» STATED GOAL
Reproduce each line of the material below without changing anything.

++++ RECORDED INFORMATION

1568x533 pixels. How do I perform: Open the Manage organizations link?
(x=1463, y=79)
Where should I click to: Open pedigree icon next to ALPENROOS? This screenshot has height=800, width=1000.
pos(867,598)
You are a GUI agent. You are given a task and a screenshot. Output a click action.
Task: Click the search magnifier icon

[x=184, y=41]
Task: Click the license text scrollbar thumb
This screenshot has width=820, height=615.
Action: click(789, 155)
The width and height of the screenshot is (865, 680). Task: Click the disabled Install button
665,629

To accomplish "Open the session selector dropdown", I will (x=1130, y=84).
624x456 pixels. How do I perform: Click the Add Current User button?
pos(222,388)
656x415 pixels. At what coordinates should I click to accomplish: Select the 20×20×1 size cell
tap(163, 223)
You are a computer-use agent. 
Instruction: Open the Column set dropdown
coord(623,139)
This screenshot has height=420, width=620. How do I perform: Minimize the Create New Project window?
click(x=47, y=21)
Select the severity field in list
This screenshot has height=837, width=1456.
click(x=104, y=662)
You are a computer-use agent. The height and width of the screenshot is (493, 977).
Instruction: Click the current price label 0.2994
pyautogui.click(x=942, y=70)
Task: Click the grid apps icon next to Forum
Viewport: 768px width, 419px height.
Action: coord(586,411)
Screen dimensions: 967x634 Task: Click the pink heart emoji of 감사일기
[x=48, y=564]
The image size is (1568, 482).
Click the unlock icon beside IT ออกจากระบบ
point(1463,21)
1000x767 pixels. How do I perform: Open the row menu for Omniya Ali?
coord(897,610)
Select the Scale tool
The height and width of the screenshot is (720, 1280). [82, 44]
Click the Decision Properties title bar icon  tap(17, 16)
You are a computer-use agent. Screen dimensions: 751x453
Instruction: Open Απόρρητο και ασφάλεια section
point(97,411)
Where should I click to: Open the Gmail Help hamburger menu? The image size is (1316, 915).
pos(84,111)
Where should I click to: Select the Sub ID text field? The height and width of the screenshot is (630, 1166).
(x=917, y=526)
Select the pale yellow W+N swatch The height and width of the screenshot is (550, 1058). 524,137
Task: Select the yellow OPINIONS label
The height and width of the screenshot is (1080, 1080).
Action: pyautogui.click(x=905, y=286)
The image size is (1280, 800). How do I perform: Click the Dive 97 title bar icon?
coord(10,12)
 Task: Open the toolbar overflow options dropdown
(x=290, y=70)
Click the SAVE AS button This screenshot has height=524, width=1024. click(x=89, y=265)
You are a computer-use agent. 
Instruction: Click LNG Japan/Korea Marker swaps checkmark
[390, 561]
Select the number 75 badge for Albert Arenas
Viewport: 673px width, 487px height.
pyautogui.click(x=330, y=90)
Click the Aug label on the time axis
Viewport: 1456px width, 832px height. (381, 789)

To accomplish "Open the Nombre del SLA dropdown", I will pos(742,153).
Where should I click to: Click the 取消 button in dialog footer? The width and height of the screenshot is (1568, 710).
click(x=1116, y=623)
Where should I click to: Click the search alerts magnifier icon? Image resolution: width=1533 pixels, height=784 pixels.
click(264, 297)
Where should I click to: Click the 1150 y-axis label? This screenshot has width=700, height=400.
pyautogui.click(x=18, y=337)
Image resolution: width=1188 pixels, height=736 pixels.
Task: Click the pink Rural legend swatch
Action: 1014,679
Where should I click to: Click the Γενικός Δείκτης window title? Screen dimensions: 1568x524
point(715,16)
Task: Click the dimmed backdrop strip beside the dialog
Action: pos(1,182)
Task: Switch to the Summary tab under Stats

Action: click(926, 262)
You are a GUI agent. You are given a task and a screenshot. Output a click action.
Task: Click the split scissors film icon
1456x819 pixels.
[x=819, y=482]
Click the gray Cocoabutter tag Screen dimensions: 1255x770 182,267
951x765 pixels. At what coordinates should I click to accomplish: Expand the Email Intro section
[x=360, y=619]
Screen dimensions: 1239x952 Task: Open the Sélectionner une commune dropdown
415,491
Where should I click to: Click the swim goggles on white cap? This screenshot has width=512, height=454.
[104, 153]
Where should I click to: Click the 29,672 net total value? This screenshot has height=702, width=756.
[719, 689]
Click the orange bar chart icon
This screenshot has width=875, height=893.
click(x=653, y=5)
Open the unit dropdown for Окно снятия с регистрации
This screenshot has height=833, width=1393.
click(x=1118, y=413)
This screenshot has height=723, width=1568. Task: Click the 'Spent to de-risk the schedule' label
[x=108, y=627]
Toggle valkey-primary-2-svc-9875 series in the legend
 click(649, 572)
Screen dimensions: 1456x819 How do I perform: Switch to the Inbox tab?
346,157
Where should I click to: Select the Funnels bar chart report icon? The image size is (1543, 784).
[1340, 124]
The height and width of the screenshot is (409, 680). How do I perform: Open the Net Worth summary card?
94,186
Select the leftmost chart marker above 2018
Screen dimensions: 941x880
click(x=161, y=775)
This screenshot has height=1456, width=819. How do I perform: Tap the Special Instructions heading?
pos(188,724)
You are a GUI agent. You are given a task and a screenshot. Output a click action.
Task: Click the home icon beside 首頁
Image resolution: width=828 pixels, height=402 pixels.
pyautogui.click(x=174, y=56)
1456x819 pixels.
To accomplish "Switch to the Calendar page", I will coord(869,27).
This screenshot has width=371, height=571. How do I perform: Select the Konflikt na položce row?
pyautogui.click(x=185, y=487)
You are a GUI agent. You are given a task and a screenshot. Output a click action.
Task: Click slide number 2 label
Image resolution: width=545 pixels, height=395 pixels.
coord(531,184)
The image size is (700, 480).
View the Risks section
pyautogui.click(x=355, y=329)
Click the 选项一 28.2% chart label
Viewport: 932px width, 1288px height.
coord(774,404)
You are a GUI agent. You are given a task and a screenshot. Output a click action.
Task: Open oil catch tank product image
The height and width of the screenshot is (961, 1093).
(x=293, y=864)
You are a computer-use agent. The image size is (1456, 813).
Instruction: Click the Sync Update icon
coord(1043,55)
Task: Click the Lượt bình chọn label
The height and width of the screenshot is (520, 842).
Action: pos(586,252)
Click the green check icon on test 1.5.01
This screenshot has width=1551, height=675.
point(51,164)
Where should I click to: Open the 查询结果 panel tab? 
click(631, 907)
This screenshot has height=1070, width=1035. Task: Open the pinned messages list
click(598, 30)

++++++++

» RESPONSE TO THE EXERCISE
1568x533 pixels. How do I perform: Open the Manage organizations link?
(x=1463, y=79)
Where should I click to: Open pedigree icon next to ALPENROOS? This screenshot has height=800, width=1000.
pos(867,598)
You are a GUI agent. You are given a task and a screenshot. Output a click action.
Task: Click the search magnifier icon

[x=184, y=41]
Task: Click the license text scrollbar thumb
This screenshot has width=820, height=615.
Action: click(789, 155)
The width and height of the screenshot is (865, 680). Task: Click the disabled Install button
665,629

To accomplish "Open the session selector dropdown", I will (x=1130, y=84).
624x456 pixels. How do I perform: Click the Add Current User button?
pos(222,388)
656x415 pixels. At what coordinates should I click to accomplish: Select the 20×20×1 size cell
tap(163, 223)
You are a computer-use agent. 
Instruction: Open the Column set dropdown
coord(623,139)
This screenshot has height=420, width=620. How do I perform: Minimize the Create New Project window?
click(x=47, y=21)
Select the severity field in list
This screenshot has height=837, width=1456.
click(x=104, y=662)
You are a computer-use agent. The height and width of the screenshot is (493, 977).
Instruction: Click the current price label 0.2994
pyautogui.click(x=942, y=70)
Task: Click the grid apps icon next to Forum
Viewport: 768px width, 419px height.
Action: coord(586,411)
Screen dimensions: 967x634 Task: Click the pink heart emoji of 감사일기
[x=48, y=564]
The image size is (1568, 482).
Click the unlock icon beside IT ออกจากระบบ
point(1463,21)
1000x767 pixels. How do I perform: Open the row menu for Omniya Ali?
coord(897,610)
Select the Scale tool
The height and width of the screenshot is (720, 1280). [82, 44]
Click the Decision Properties title bar icon  tap(17, 16)
You are a computer-use agent. Screen dimensions: 751x453
Instruction: Open Απόρρητο και ασφάλεια section
point(97,411)
Where should I click to: Open the Gmail Help hamburger menu? The image size is (1316, 915).
pos(84,111)
Where should I click to: Select the Sub ID text field? The height and width of the screenshot is (630, 1166).
(x=917, y=526)
Select the pale yellow W+N swatch The height and width of the screenshot is (550, 1058). 524,137
Task: Select the yellow OPINIONS label
The height and width of the screenshot is (1080, 1080).
Action: pyautogui.click(x=905, y=286)
The image size is (1280, 800). How do I perform: Click the Dive 97 title bar icon?
coord(10,12)
 Task: Open the toolbar overflow options dropdown
(x=290, y=70)
Click the SAVE AS button This screenshot has height=524, width=1024. click(x=89, y=265)
You are a computer-use agent. 
Instruction: Click LNG Japan/Korea Marker swaps checkmark
[390, 561]
Select the number 75 badge for Albert Arenas
Viewport: 673px width, 487px height.
pyautogui.click(x=330, y=90)
Click the Aug label on the time axis
Viewport: 1456px width, 832px height. (381, 789)

To accomplish "Open the Nombre del SLA dropdown", I will pos(742,153).
Where should I click to: Click the 取消 button in dialog footer? The width and height of the screenshot is (1568, 710).
click(x=1116, y=623)
Where should I click to: Click the search alerts magnifier icon? Image resolution: width=1533 pixels, height=784 pixels.
click(264, 297)
Where should I click to: Click the 1150 y-axis label? This screenshot has width=700, height=400.
pyautogui.click(x=18, y=337)
Image resolution: width=1188 pixels, height=736 pixels.
Task: Click the pink Rural legend swatch
Action: 1014,679
Where should I click to: Click the Γενικός Δείκτης window title? Screen dimensions: 1568x524
point(715,16)
Task: Click the dimmed backdrop strip beside the dialog
Action: pos(1,182)
Task: Switch to the Summary tab under Stats

Action: click(926, 262)
You are a GUI agent. You are given a task and a screenshot. Output a click action.
Task: Click the split scissors film icon
1456x819 pixels.
[x=819, y=482]
Click the gray Cocoabutter tag Screen dimensions: 1255x770 182,267
951x765 pixels. At what coordinates should I click to accomplish: Expand the Email Intro section
[x=360, y=619]
Screen dimensions: 1239x952 Task: Open the Sélectionner une commune dropdown
415,491
Where should I click to: Click the swim goggles on white cap? This screenshot has width=512, height=454.
[104, 153]
Where should I click to: Click the 29,672 net total value? This screenshot has height=702, width=756.
[719, 689]
Click the orange bar chart icon
This screenshot has width=875, height=893.
click(x=653, y=5)
Open the unit dropdown for Окно снятия с регистрации
This screenshot has height=833, width=1393.
click(x=1118, y=413)
This screenshot has height=723, width=1568. Task: Click the 'Spent to de-risk the schedule' label
[x=108, y=627]
Toggle valkey-primary-2-svc-9875 series in the legend
 click(649, 572)
Screen dimensions: 1456x819 How do I perform: Switch to the Inbox tab?
346,157
Where should I click to: Select the Funnels bar chart report icon? The image size is (1543, 784).
[1340, 124]
The height and width of the screenshot is (409, 680). How do I perform: Open the Net Worth summary card?
94,186
Select the leftmost chart marker above 2018
Screen dimensions: 941x880
click(x=161, y=775)
This screenshot has height=1456, width=819. How do I perform: Tap the Special Instructions heading?
pos(188,724)
You are a GUI agent. You are given a task and a screenshot. Output a click action.
Task: Click the home icon beside 首頁
Image resolution: width=828 pixels, height=402 pixels.
pyautogui.click(x=174, y=56)
1456x819 pixels.
To accomplish "Switch to the Calendar page", I will coord(869,27).
This screenshot has width=371, height=571. How do I perform: Select the Konflikt na položce row?
pyautogui.click(x=185, y=487)
You are a GUI agent. You are given a task and a screenshot. Output a click action.
Task: Click slide number 2 label
Image resolution: width=545 pixels, height=395 pixels.
coord(531,184)
The image size is (700, 480).
View the Risks section
pyautogui.click(x=355, y=329)
Click the 选项一 28.2% chart label
Viewport: 932px width, 1288px height.
coord(774,404)
You are a GUI agent. You are given a task and a screenshot. Output a click action.
Task: Open oil catch tank product image
The height and width of the screenshot is (961, 1093).
(x=293, y=864)
You are a computer-use agent. The image size is (1456, 813).
Instruction: Click the Sync Update icon
coord(1043,55)
Task: Click the Lượt bình chọn label
The height and width of the screenshot is (520, 842).
Action: pos(586,252)
Click the green check icon on test 1.5.01
This screenshot has width=1551, height=675.
point(51,164)
Where should I click to: Open the 查询结果 panel tab? 
click(631, 907)
This screenshot has height=1070, width=1035. Task: Open the pinned messages list
click(598, 30)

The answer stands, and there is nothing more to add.